Through agreements with each college, one student from each will have their expenses paid while completing training with Fulton Public Schools. One goal is to improve the district's recruitment and retention efforts by attracting students to complete their training with the hope they'll stay with the district afterward.
Mikayla Burton is a Grow Your Own recipient and junior at William Woods University. She found out about the program through her academic advisor.
"I'm teaching summer school and it's been a really great experience," Burton said.
She will be starting her master's degree in the fall. Burton graduated from Fulton High School in 2020.
The partnership with William Woods University aims to provide financial support to a current undergraduate who would like to earn a masters degree in education at William Woods. The goal would be for a local student to have half of their expenses covered for their graduate degree, with a total benefit of $6,250.
The partnership with Westminster College aims to provide financial support for a student during their senior year. The goal would be for a student to have all expenses covered during their student teaching internship, including test fees for certification, with a total benefit of $6,250.
"I think what's unique about this partnership is the ability to not only teach summer school, but it does give you an advance experience in the classroom," said Fulton Assistant Superintendent Chris Hubbuch.
Sarah Crostic, is a GYO recipient at Westminster College. She said she was never the person who wanted to be a teacher, but she realized her passion for teaching and education during her senior year of high school.
"I cannot imagine myself doing anything but teaching. Education is the most powerful tool we can use to change the world and I have the honor to educate the next generation here in Fulton," Crostic said.
She came to Fulton from the suburbs of St.
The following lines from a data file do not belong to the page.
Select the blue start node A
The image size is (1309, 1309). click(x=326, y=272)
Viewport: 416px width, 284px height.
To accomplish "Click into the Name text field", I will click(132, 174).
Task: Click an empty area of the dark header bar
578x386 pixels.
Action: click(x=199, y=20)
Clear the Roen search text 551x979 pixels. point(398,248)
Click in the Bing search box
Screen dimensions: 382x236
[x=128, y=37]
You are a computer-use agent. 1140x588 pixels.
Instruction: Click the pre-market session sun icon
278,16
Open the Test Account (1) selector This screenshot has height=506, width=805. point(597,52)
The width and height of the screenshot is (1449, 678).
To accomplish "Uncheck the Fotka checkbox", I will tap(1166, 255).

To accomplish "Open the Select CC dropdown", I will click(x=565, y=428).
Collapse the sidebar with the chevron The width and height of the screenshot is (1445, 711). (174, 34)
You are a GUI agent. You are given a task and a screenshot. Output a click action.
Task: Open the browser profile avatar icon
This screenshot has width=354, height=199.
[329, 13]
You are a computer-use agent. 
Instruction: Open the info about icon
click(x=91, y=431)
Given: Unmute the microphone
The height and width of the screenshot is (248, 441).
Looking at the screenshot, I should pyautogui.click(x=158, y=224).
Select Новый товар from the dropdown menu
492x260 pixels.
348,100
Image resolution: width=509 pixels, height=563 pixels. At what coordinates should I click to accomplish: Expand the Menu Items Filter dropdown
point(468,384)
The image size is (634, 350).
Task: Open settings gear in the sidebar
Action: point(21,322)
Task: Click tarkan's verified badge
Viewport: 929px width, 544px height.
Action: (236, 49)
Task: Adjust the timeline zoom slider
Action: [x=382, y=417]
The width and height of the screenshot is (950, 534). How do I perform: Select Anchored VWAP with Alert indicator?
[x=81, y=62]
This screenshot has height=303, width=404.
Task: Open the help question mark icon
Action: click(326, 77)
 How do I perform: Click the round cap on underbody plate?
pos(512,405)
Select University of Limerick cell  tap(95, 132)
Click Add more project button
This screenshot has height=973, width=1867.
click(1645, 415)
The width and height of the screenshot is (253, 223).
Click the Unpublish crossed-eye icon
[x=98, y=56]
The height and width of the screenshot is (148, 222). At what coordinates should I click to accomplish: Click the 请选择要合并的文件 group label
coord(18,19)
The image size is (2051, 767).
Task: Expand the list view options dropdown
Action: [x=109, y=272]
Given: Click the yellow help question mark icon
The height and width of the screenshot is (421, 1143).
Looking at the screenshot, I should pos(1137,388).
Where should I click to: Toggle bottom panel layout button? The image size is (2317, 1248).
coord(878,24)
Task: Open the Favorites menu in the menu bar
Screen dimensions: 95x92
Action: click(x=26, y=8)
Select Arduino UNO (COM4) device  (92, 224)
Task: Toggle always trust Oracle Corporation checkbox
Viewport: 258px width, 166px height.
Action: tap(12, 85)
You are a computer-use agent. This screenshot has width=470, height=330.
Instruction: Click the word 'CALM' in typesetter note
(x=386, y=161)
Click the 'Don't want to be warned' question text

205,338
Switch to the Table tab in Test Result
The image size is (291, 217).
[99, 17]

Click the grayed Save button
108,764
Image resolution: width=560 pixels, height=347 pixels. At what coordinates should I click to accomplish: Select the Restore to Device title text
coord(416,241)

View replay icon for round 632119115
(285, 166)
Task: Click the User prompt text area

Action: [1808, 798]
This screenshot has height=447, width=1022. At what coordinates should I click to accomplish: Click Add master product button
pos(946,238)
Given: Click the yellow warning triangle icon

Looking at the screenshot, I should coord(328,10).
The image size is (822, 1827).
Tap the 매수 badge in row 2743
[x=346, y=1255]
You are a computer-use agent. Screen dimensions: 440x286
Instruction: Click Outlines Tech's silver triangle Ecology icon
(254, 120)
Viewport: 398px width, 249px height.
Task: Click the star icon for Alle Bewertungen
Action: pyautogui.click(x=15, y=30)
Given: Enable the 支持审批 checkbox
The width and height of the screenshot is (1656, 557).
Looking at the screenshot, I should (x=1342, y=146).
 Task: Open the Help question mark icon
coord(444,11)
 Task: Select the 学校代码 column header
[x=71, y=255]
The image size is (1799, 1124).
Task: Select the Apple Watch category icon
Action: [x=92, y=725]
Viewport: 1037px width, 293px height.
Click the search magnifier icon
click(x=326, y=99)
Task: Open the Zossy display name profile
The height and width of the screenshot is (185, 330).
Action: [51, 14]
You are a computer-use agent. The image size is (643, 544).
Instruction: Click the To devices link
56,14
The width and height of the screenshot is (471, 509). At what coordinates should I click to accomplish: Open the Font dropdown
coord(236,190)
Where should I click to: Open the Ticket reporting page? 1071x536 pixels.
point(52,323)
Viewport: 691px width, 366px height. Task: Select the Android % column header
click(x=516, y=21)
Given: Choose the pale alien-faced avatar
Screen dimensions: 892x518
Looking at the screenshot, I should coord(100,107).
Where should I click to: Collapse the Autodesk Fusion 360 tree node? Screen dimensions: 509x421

Louis. Crostic said moving to Fulton was a culture shock, but she quickly found her place within the tight knit community in Fulton at the elementary schools.
Outside of school, she said she can be found working on her farm or out on a boat in the river. Crostic's professor, Barri Bumgarner at Westminster College helped her find this opportunity.
Crostic said watching her students learn and have fun in class is what this scholarship is all about -- learning, growing, and having fun along the way.
"My experience with the program has been nothing but wonderful," Crostic said. "Fulton Public Schools have provided me with an opportunity like no other. I have taught summer school and can comfortably go into my student teaching knowing my own strengths and weaknesses as a teacher. The team at Westminster College has been so supportive in every step of the way. I know I have the support of the entire Fulton community behind me."
CORRECTION: This article was edited at 7:34 a.m. July 14, 2022, to correct the spelling of Chris Hubbuch's last name.